Tuesday, January 23, 2018

Belonging Is an Inside Job


I recently attended a workshop with what I had hoped would be my tribe, women working the same program for food addiction. Throughout the day, though, I felt separate and very critical of the participants. By the time I left, I was bereft: if I don’t belong here, where do I belong?

I’ve left myself vulnerable to feeling excluded because I’ve thought belonging depended on someone else’s welcome, invitation, and desire to know me. I’ve come home from many a gathering where no one asked me a question, convinced I didn’t fit in, when I could have more generously interpreted their silence as shyness or a different set of rules for social interactions.

 I see now that I typically enter a social setting looking for evidence that I don’t belong, and of course whatever we seek we find. Even overt assurances that I am welcome are fleeting when I’m determined to find the ways that I’m better or worse. Mostly I’ve used quite superficial standards of appearance and weight to determine my ranking. I’ve bought the social lie that thin equals happy, so that particular gathering of women, who were mostly heavier yet clearly happier, jarred loose that old idea. To feel like I belong, I need to look for similarities, and when I’m aware of differences, to become curious rather than judgmental.

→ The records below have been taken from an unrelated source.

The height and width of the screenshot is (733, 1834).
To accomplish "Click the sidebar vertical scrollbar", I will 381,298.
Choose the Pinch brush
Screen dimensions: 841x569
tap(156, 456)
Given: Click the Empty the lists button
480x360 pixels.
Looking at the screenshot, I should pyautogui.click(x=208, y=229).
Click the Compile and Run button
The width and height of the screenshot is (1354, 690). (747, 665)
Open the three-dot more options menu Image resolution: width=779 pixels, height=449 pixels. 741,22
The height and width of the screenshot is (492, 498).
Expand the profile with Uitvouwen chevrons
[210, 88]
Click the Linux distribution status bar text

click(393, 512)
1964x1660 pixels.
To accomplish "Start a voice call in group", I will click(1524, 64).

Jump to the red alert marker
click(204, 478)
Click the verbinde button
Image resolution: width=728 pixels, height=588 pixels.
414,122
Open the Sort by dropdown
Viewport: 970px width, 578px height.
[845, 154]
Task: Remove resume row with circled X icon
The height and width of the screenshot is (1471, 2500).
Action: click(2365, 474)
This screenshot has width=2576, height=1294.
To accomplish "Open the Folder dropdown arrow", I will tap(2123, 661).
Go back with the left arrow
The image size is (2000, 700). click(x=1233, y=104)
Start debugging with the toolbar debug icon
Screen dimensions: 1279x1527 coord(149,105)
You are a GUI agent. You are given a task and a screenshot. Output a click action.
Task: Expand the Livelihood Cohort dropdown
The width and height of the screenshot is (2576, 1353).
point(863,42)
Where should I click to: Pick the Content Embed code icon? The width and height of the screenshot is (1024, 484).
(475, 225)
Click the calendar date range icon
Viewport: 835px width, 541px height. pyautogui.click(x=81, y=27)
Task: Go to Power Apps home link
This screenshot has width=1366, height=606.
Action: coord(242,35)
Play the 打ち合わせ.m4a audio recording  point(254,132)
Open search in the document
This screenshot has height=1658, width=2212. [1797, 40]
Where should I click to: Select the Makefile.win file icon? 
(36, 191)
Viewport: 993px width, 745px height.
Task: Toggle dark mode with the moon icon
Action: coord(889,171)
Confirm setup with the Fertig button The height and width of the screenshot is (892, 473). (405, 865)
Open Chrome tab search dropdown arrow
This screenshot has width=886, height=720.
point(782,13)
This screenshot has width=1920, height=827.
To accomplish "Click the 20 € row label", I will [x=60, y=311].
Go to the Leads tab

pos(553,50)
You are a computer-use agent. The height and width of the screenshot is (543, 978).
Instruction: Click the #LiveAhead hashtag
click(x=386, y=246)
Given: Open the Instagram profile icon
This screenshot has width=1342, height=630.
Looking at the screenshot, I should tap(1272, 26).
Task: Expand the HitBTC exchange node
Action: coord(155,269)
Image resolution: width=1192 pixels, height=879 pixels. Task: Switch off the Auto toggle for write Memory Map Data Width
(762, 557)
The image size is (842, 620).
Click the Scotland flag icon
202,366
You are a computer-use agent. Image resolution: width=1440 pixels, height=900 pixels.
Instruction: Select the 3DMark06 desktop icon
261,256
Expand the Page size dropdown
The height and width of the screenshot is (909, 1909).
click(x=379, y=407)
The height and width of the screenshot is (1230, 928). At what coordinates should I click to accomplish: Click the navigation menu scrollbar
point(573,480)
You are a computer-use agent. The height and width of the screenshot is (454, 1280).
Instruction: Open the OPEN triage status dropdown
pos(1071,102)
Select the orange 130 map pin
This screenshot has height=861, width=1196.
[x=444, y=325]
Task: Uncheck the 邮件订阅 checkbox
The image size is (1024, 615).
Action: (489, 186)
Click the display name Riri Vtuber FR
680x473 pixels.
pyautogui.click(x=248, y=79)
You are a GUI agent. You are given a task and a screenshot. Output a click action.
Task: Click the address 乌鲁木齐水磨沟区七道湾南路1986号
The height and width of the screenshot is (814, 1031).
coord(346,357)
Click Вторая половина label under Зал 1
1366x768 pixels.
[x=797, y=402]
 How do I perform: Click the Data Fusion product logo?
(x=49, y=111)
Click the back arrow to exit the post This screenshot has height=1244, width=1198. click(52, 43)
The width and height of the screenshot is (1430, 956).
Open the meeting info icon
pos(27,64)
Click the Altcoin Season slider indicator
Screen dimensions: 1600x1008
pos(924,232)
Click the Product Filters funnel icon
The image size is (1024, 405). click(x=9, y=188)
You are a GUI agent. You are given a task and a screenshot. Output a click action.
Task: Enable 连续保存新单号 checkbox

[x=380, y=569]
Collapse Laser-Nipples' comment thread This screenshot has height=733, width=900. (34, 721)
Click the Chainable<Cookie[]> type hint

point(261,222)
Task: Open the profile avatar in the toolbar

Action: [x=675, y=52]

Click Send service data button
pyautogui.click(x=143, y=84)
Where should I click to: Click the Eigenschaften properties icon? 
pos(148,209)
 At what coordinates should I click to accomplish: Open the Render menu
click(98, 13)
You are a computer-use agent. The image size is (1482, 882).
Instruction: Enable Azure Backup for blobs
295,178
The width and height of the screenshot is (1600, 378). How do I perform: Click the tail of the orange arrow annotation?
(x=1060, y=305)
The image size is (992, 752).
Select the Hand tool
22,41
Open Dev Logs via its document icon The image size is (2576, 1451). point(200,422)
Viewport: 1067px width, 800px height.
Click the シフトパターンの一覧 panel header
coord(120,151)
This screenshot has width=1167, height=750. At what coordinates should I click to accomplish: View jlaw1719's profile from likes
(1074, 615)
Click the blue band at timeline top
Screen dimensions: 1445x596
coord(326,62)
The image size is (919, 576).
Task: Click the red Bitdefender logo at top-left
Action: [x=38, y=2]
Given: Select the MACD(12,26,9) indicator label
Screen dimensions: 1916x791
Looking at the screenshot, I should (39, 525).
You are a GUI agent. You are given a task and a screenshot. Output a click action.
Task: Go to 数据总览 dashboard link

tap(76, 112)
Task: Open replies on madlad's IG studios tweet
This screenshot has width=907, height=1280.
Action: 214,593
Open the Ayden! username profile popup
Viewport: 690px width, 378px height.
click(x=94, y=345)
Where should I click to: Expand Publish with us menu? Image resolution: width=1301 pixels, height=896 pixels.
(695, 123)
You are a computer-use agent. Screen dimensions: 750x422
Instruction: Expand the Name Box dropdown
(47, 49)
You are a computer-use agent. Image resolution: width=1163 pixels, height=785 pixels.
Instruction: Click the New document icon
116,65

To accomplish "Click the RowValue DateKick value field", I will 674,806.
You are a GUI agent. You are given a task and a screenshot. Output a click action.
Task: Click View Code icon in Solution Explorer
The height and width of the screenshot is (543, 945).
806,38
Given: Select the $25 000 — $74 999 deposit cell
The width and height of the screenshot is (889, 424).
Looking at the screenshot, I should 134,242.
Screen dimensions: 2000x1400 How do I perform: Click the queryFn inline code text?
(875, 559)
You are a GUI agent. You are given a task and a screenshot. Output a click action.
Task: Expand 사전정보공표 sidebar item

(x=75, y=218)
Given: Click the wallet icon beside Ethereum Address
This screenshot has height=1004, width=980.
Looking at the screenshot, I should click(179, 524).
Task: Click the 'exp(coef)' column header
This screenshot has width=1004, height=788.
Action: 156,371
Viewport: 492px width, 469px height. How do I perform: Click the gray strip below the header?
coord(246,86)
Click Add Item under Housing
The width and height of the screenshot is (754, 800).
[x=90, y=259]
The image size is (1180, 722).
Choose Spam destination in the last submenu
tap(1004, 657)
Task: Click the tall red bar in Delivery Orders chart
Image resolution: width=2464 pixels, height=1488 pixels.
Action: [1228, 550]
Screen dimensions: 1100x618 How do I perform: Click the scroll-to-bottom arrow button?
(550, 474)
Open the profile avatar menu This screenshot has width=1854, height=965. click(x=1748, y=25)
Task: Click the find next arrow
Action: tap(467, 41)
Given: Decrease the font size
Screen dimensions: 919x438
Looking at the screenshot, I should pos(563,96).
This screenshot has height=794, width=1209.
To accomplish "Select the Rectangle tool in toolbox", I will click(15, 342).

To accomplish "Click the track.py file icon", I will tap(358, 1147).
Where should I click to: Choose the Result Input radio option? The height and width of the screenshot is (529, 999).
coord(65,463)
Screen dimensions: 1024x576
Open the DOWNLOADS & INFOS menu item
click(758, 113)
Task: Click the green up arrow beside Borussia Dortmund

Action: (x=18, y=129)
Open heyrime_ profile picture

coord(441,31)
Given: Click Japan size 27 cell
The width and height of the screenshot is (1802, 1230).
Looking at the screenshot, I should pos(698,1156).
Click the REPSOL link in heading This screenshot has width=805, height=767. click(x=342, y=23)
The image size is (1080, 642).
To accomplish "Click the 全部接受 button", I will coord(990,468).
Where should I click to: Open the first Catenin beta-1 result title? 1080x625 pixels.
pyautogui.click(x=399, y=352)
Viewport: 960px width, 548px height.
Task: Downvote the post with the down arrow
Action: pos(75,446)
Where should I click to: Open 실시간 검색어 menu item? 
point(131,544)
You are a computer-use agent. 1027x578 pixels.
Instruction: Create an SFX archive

Instead of waiting to feel happy once I’ve achieved a certain goal (book publication, number on the scale, number of readers, etc.) I need to first belong to and with myself. This is tricky because my self-critical pathways are so strong, that I’m mostly in a state of feeling like a project in need of perfecting, which bleeds into every encounter I have. (For instance, I’m currently “working” on stopping caffeine and recreational shopping.) When I don’t belong anywhere, I know it’s time to up my meditation, which, for me, is the primary practice that soothes that critical faculty. When we meditate, barriers and boundaries the ego has created for protection diminish, soften, and go into the background as my inner being comes into the foreground.

Perhaps that’s why sitting down to meditate feels like coming home. The 12 Steps and 12 Traditions says, “Perhaps one of the greatest rewards of meditation and prayer is the sense of belonging that comes to us” (105). Sitting with the intention of being in conscious contact with a power greater than myself, with my inner being, and in connection with all souls striving to be loving and kind may not alone change a world that demonstrates indifference and cruelty each day.  But my desire to be connected to a larger goodness that is also within me is the soil from which helpful public actions grow.

When I even glimpse that I belong in the most cosmic sense of the word, I breathe easier, become clear-minded, and grow more tolerant. No longer am I awaiting a welcome from someone who may be struggling today. What would happen if I made a decision to belong, starting today with this human body, just as it is?